Месье Монтаже встал из-за стола и взглянул на темнокожего мужчину. Он хотел еще сказать, что-то хорошее, но сдержал себя. Получилась неловкая пауза.
– Всё в порядке? – робко поинтересовался мистер Конго.
– Да. Сейчас.
Месье Монтаже исчез на несколько минут и вернулся с длинным тубусом, завёрнутым в подарочную бумагу. Похоже, он прятал его на входе.
– Подарок, – констатировал игрок в гольф. – Тебе!
– Спасибо. Клюшка…
– Не смотри так. Я знаю, что ты не способен попасть по мячу. Она не для игры. Открой.
Стараясь не повредить оберточную бумагу, мистер Конго долго подступался к крышке тубуса. Такое внимание старого товарища окончательно разрушило в нём координацию. Руки не слушались. Он и так-то был громоздким и неуклюжим в движениях, что всегда было предметом их совместных шуток.

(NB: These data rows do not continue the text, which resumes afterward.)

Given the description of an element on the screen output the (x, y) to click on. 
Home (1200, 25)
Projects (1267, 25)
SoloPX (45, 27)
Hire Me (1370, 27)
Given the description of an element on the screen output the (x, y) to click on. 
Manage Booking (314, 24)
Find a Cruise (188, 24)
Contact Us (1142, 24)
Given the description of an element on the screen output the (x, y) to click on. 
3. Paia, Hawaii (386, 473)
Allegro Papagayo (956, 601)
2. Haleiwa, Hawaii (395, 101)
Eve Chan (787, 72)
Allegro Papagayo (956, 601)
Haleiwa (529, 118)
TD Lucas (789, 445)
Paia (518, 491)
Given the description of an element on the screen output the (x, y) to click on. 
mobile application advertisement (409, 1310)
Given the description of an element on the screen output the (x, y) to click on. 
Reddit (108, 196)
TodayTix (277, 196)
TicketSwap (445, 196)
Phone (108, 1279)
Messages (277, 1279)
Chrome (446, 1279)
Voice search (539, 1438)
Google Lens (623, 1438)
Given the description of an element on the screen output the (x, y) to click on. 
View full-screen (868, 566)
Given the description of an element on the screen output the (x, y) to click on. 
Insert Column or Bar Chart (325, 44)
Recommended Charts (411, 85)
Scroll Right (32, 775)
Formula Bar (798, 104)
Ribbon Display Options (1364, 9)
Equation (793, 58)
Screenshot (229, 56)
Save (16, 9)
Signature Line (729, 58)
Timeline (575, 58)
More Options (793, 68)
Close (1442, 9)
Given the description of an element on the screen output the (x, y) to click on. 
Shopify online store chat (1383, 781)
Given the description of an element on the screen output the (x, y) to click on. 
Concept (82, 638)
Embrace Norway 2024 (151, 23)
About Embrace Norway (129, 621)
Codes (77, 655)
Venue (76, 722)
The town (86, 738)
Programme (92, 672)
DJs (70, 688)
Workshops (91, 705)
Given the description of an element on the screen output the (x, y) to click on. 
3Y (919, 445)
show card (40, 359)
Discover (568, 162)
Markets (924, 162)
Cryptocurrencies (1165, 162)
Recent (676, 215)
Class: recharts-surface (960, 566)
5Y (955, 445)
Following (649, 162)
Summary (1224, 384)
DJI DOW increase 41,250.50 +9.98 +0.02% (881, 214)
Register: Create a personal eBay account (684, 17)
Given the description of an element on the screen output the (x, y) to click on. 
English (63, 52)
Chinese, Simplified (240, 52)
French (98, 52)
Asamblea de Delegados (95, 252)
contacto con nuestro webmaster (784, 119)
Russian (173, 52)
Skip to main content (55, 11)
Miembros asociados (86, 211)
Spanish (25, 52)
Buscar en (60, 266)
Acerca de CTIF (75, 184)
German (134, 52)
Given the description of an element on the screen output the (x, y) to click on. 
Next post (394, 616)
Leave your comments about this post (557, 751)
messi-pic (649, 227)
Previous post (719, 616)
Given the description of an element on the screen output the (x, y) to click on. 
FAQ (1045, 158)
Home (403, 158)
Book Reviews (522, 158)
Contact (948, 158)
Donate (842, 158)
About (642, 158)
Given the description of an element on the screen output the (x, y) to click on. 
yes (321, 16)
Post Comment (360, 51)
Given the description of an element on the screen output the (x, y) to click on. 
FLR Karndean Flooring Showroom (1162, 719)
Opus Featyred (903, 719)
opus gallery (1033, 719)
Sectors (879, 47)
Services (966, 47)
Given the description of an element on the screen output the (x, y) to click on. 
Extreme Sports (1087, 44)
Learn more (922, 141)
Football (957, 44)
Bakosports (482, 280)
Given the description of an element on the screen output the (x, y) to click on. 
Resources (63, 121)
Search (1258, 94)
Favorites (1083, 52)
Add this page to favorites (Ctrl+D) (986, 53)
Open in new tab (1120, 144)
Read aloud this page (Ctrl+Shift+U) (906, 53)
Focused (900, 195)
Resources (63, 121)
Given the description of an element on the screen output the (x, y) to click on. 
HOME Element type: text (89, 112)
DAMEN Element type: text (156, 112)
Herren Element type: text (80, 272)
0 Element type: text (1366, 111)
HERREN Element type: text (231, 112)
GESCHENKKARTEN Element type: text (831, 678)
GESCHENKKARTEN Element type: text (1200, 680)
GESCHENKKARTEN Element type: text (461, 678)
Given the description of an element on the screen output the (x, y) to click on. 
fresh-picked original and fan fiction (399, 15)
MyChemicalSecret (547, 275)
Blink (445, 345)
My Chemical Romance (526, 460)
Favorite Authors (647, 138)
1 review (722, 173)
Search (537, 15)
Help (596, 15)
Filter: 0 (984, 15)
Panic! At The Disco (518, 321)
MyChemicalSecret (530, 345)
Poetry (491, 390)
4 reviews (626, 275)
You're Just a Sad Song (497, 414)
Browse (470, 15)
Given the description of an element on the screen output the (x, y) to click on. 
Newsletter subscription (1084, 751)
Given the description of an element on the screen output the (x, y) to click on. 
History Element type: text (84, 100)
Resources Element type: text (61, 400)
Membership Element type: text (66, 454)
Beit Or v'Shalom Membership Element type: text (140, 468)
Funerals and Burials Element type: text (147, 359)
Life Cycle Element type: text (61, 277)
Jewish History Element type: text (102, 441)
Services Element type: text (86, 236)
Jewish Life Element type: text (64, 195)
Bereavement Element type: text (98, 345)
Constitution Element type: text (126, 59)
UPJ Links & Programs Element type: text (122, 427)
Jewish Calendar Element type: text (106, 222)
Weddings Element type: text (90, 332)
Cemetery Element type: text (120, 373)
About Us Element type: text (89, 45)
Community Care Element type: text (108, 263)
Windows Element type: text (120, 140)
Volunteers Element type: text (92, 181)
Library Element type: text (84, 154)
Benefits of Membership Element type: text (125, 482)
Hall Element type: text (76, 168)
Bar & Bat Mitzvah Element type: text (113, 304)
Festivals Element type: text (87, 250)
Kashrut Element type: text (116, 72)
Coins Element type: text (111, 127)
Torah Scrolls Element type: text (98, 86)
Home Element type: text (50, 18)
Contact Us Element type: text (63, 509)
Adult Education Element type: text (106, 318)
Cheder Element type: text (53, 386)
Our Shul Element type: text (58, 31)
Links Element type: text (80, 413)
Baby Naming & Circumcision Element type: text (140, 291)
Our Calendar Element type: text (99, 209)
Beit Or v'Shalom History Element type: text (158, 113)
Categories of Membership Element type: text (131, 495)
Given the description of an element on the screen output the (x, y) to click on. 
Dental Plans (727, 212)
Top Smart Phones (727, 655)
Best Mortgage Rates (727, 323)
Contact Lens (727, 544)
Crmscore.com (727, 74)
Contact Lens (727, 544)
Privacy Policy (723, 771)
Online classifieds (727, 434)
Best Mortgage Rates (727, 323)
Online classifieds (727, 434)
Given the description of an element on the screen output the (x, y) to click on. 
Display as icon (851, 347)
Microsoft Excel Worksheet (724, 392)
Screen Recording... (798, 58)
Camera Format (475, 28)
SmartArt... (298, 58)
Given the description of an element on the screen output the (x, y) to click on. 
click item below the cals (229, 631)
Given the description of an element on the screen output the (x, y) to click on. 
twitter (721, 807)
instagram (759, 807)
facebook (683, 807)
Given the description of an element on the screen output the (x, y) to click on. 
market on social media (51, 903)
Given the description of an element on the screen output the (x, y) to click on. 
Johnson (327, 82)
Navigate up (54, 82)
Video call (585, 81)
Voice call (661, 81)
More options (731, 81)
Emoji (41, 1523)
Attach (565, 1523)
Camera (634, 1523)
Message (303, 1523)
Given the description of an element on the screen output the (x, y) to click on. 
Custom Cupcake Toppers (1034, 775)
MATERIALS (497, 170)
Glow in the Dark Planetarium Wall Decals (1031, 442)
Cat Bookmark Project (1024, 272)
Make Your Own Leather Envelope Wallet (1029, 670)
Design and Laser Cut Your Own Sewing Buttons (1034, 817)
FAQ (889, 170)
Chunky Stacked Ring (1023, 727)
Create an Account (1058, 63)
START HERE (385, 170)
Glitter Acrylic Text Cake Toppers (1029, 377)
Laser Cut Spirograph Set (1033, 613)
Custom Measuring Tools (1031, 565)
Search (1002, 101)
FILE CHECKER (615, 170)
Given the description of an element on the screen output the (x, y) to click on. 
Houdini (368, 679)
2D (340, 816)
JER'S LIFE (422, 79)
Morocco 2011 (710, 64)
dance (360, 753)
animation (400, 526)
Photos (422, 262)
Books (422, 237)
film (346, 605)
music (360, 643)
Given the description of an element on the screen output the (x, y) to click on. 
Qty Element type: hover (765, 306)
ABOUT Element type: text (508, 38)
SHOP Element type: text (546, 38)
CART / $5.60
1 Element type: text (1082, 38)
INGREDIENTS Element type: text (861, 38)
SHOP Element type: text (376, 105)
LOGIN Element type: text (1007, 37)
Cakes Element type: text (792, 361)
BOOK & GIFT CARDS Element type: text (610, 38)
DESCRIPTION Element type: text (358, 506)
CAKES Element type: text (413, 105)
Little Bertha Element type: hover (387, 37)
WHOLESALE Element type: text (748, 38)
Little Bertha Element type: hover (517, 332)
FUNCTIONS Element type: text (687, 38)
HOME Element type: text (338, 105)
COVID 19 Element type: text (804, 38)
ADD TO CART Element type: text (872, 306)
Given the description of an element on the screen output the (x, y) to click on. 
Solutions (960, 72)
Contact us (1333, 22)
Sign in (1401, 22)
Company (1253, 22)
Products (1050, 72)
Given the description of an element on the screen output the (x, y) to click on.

Наконец клюшка была извлечена.
– Она твоя! Я не буду ничего слушать в ответ, – месье Монтаже пришлось применить строгий и повелительный тон. Он не хотел растягивать передачу этой реликвии на несколько неловких минут.
– Я помню её. Он проиграл и был зол. Но всё же вы поменялись клюшками, и он расписался. Первый и сотый.